►

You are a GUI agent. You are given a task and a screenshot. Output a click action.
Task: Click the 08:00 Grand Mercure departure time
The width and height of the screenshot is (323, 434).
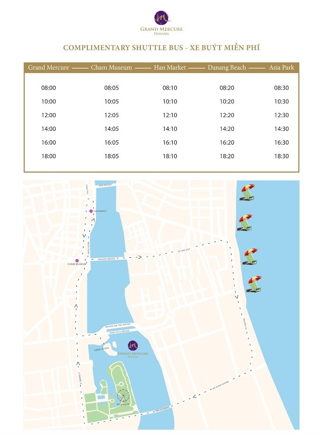tap(48, 88)
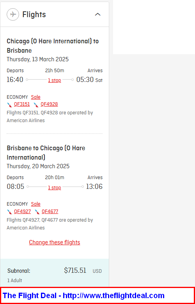Open flight QF4927 details link
This screenshot has width=195, height=304.
pyautogui.click(x=23, y=212)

◄

## How to complete this task
Word for word, copy every line of the data, excluding any pictures.

## Output
You are a GUI agent. You are given a task and a screenshot. Output a click action.
Task: Click the 08:00 Grand Mercure departure time
The width and height of the screenshot is (323, 434).
tap(48, 88)
Open flight QF4927 details link
This screenshot has width=195, height=304.
pyautogui.click(x=23, y=212)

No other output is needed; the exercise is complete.